Depois de uma temporada de apresentações em cidades do interior de São Paulo os músicos Rodrigo Borges e Ian Guedes levarão para São José dos Campos o show “ Novas Esquinas”. O evento acontece no dia 30 de março às 19h, e tem como intuito celebrar os 50 anos do álbum “Clube da Esquina “, eleito em 2022 o melhor álbum brasileiro de todos os tempos.

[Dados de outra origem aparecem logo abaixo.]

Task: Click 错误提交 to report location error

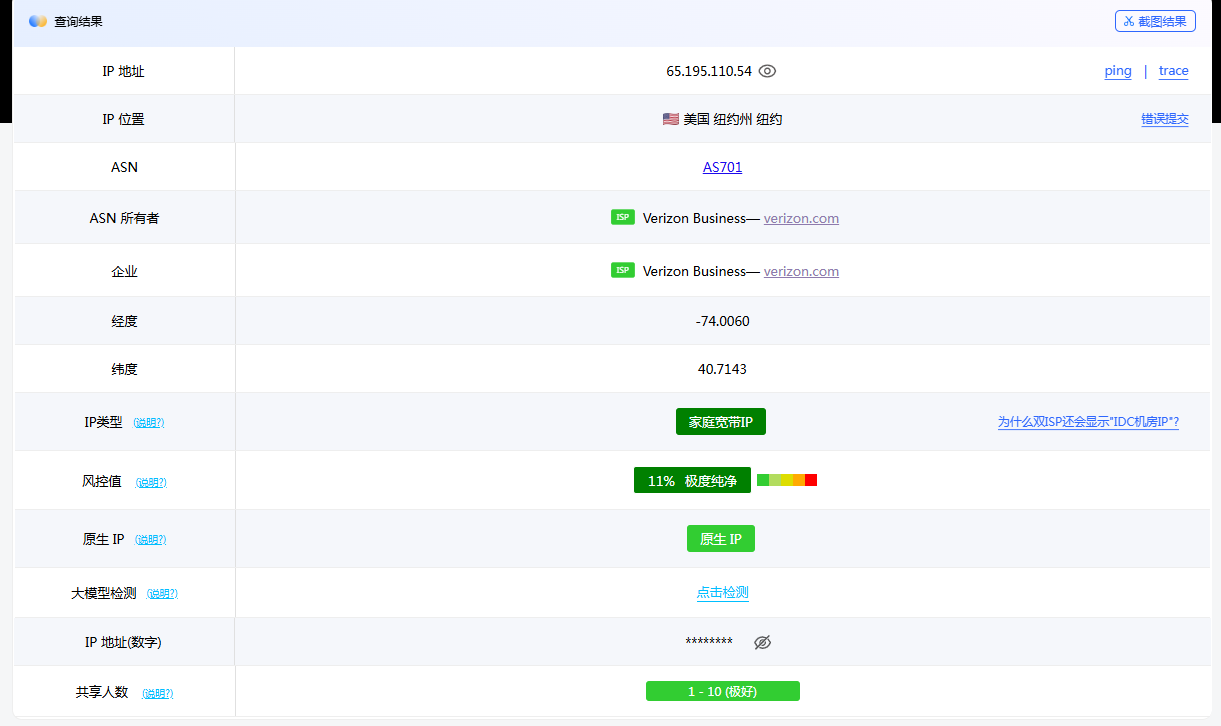Action: coord(1165,119)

“A gente está muito feliz por poder representar esse movimento que é o ‘Clube da Esquina que teve uma importância enorme, um dos grandes movimentos da música brasileira junto com a Tropicália, a Bossa Nova. A partir da junção desses grandes artistas capitaneados pelo nosso querido ‘Bituca’ Milton Nascimento que deu oportunidade para essa turma toda - Lô; Beto; Toninho; Wagner e para os letristas que são peças importantíssimas - Ronaldo Bastos; Marcio Borges; Fenando Brant . Além dos músicos que acompanharam este movimento todo e produziram essa sonoridade ímpar juntando a melodia das montanhas com a harmonia das influências de cada um: do jazz, da música pop, do barroco, dos Beatles. Para nós é muito prazeroso poder representar esse movimento de uma forma que a gente também consegue imprimir um pouco da nossa musicalidade . Vai ser uma noite muito agradável. “, afirma Ian.
No repertório, será possível conferir clássicos como “ Amor de Índio”; “Travessia”; “Nuvem Cigana”; “Maria, Maria”; “Tudo o que Você Podia Ser” – com as harmonias originais, mas com o vigor aos arranjos com pegadas de rock, soul – e muitas outras conhecidas do grande público, além de canções autorais.

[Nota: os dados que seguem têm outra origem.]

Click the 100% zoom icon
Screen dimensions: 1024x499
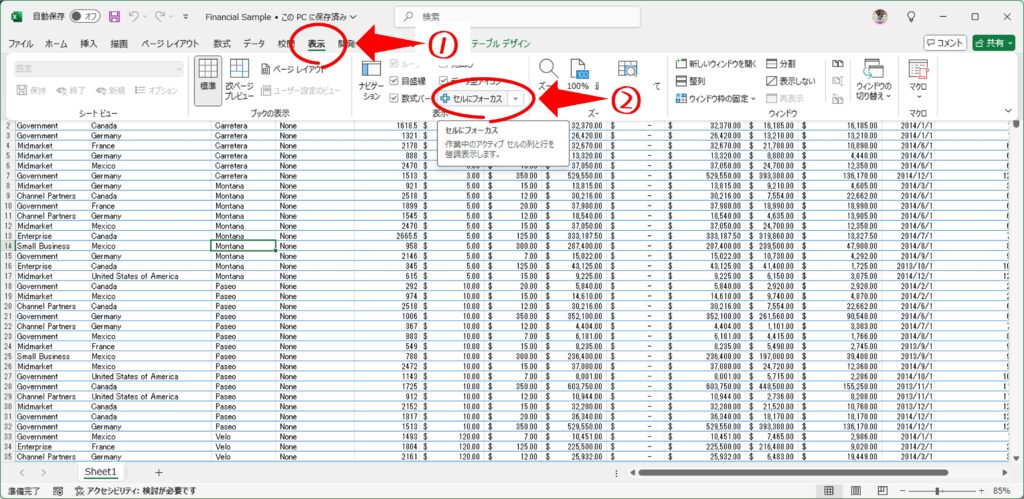(578, 73)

A paixão pela música do Clube da Esquina é hereditário: algo presente no DNA da dupla. Os jovens têm uma ligação direta com os músicos que na década de 1970 se reuniram com o sonho de gravar um álbum conceito. Rodrigo é filho de Marilton Borges, sobrinho de Lô, Márcio e Telo; já o guitarrista Ian é filho caçula de Beto Guedes.
Para Rodrigo fazer a apresentação é um motivo de grande alegria uma vez que desde criança viveu o movimento e acompanhou todo o processo de criação da obra .
“A gente viu algumas das músicas nascerem, eu particularmente com meu pai Marilton Borges, e acompanhando meus tios tanto o Lô quanto o Marcinho fazendo as canções num processo de imersão, criação, concentrados, muitas vezes isolados com o violão nas mãos, lápis e caneta ali dando o melhor para escrever músicas que transformaram nossa história. Defender esse repertório é algo que a gente faz com muita emoção”, conta o músico.